提示文:
由紀草一の一読三陳

学而思(学んで、そして思う)の実践をめざすブログです。主に本を読んで考えたことを不定期に書いていきます。

近代という隘路Ⅱ その1(帝国主義の末期にひと踊り)

2021年03月31日 | 近現代史

列強クラブの仲間入り ジョルジュ・ビゴー画 明治30年

メインテキスト:原田敬一『シリーズ日本近現代史③ 日清・日露戦争』(岩波新書平成19年)
サブテキスト:山室信一『日露戦争の世紀―連鎖視点から見る日本と世界―』(岩波新書平成17年)

 天皇中心とはちょっと別に、ずっと昔やっていた、戦争中心の日本近現代史について大雑把に述べるシリーズを再開します。以前は加藤陽子が高校生にした特別授業に基づいた本をメインテキスト使い、年代順に、日露戦争時まで辿りましたが、よりノンシャランに、思いついたことを書いていきます。こんなこと、誰も気にしてはいないと思いますが、一応のお断り。

 のっけに文句を言うことになるが、原田敬一の著書は読みづらかった。長い期間を駆け足で説明しているのだから舌足らずになるのはしかたない、とは言えるが、それ以上に誤記が多いし、文章が練れていない。
 それは棚上げにしても、この人の歴史観は、「なるほど、これが岩波文化人だな」と納得されるていのものだ。以下に、特にひっかかったところを挙げて、なぜひっかかったを説明する形で、愚考を述べる。【  】内は引用者による付け加え。

(1)こうした過程からすると、日本が積極的進出を計らないかぎりは、日清開戦の可能性は低かったのである。(P.53~54。これは高橋秀直『日清戦争への道』に拠ると注記されている)。

課題 1: 提示文の筆者は、原田敬一の著書を読みづらかったと述べている。その理由を、提示文に書かれていることに基づいて説明してください。
課題 2:
提示文について、次の問いに答えよ。
(a) メインテキストは、どの新書から何年に刊行されたか。
(b) 以前のシリーズでは、年代順にどの時期まで辿ったか。
(c) 【  】内の記述は何を示すか。
課題 3: 日清・日露戦争についての提示文を、最後の文の後から書き進めよ。

データ抜粋:
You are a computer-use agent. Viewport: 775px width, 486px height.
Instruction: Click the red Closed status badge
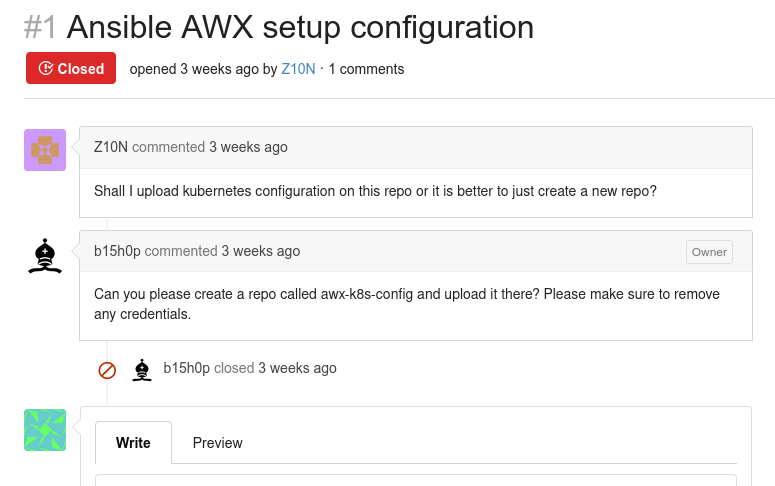pos(71,68)
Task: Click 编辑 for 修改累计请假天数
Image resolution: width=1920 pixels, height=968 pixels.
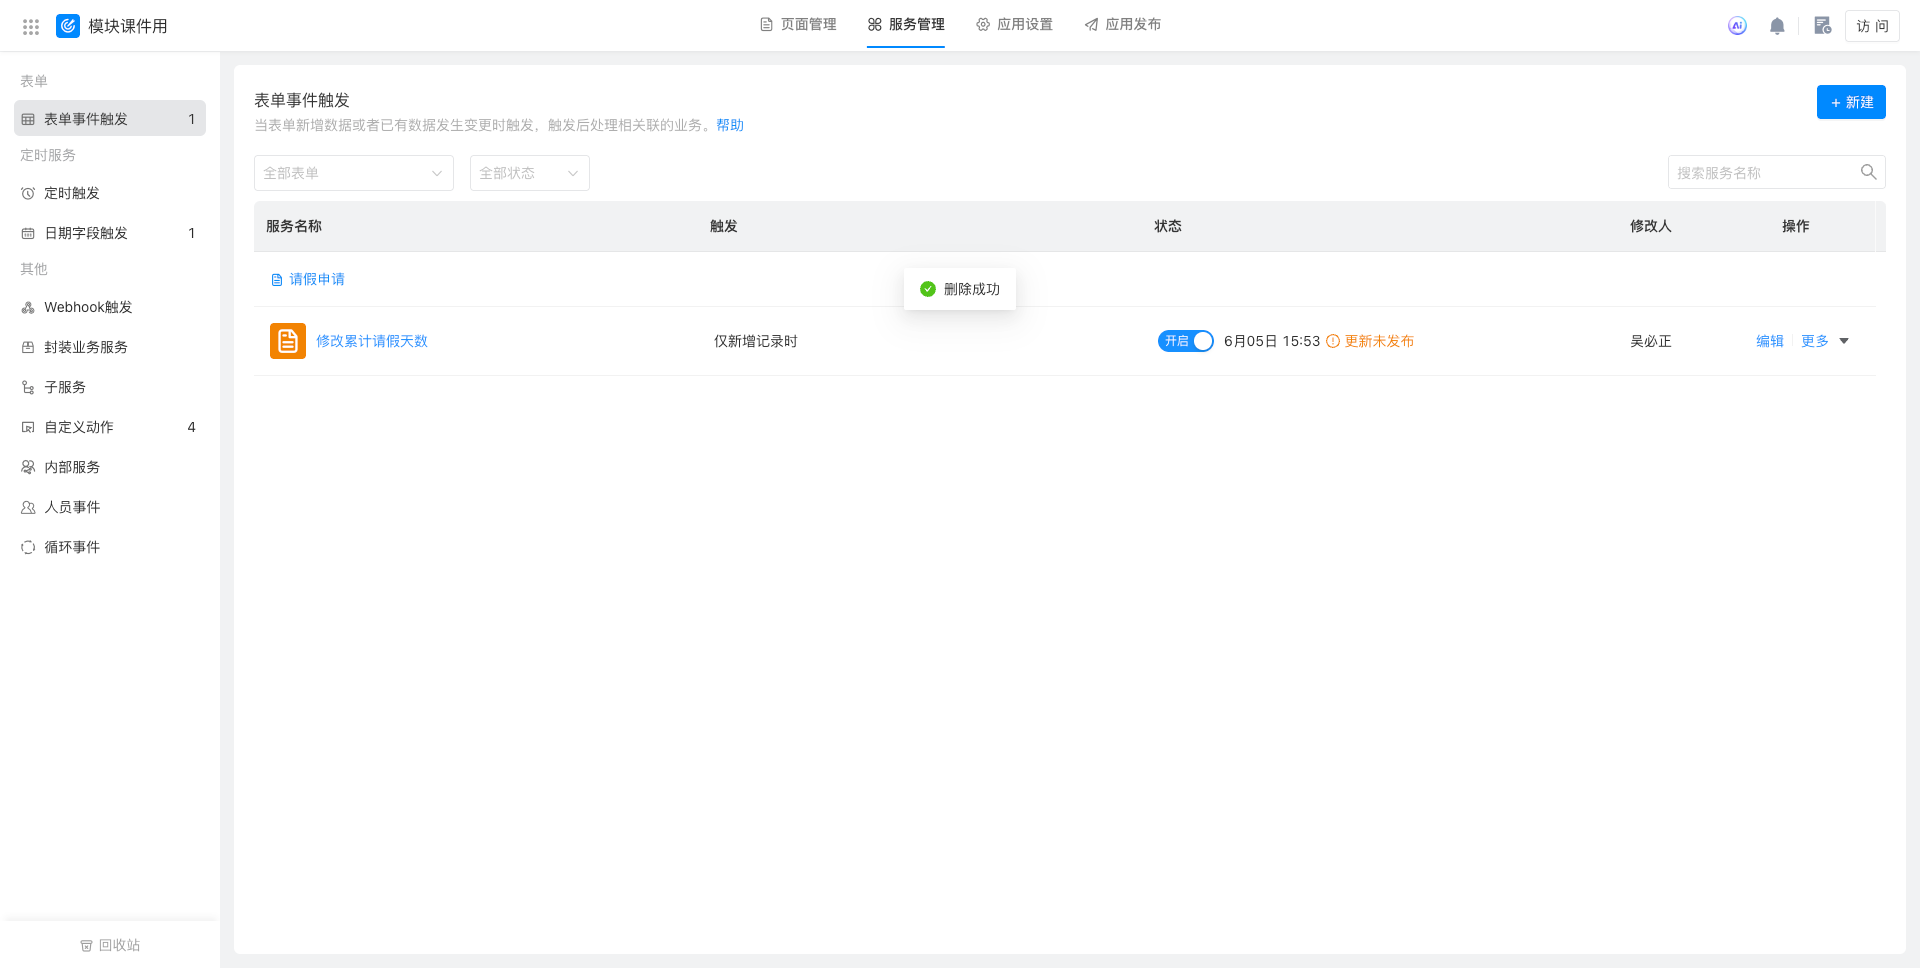Action: click(x=1769, y=341)
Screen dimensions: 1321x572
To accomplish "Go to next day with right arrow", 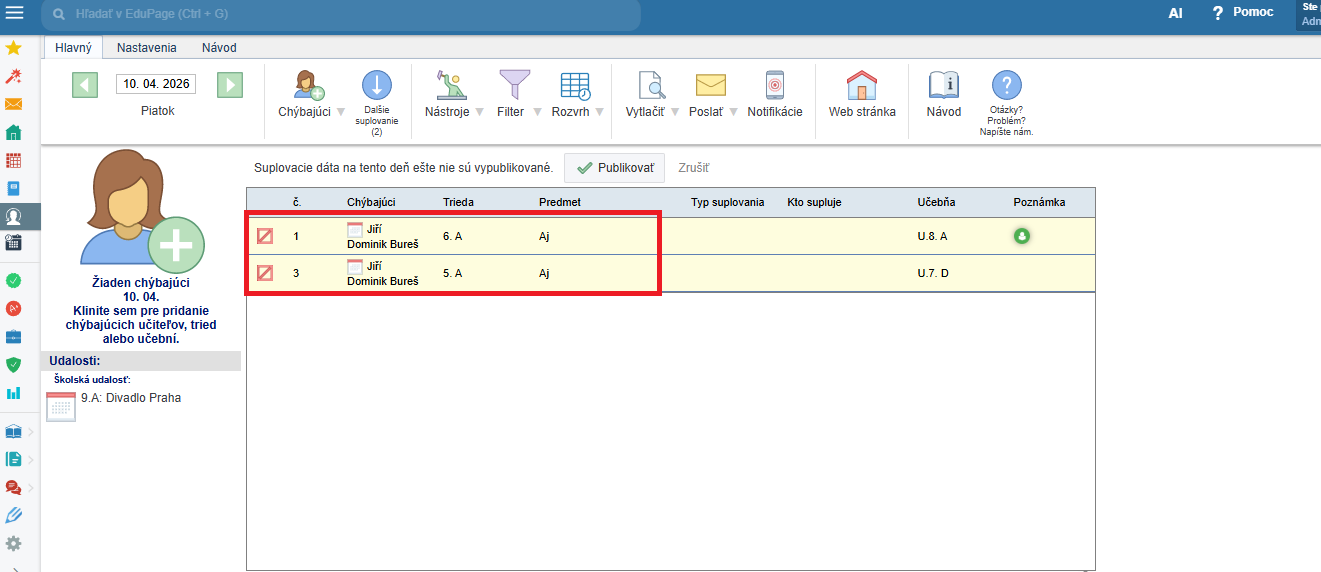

課題の出力 1: 長い期間を駆け足で説明しているので舌足らずになるのはしかたない、と筆者は認めている。しかしそれ以上に、誤記が多く、文章が練れていないことを理由に挙げている。

課題の出力 2:
(a) 岩波新書、平成19年
(b) 日露戦争時まで
(c) 引用者による付け加え

課題の出力 3:
 「こうした過程」とは、主に、明治18年(1885)の天津条約によって、朝鮮における壬午事変(明15)以降の日清両軍の軍事的緊張が解かれ、さらに両国とも、将来再び出兵するときには必ず相手国に通知(行文知照)し、また所期の目的を達した場合は駐留したりせずに直ちに撤兵する、と定められたことを指す。
 現在の目からは、複数の他国の軍隊が、自由に領土に入ってきて、一触即発の状態になる、なんぞというだけで充分に異常に見えるだろう。帝国主義の最盛期の、第二次英仏百年戦争(1689―1815年)を初めとする植民地争奪戦では、特に珍しいことではなかった。因みに日露戦争では、陸地の戦場は朝鮮と清国のみになったが、これはこの戦いが、帝国同士が直接ぶつかる、最後の(広義の)植民地争奪戦争であったことを示すものだ。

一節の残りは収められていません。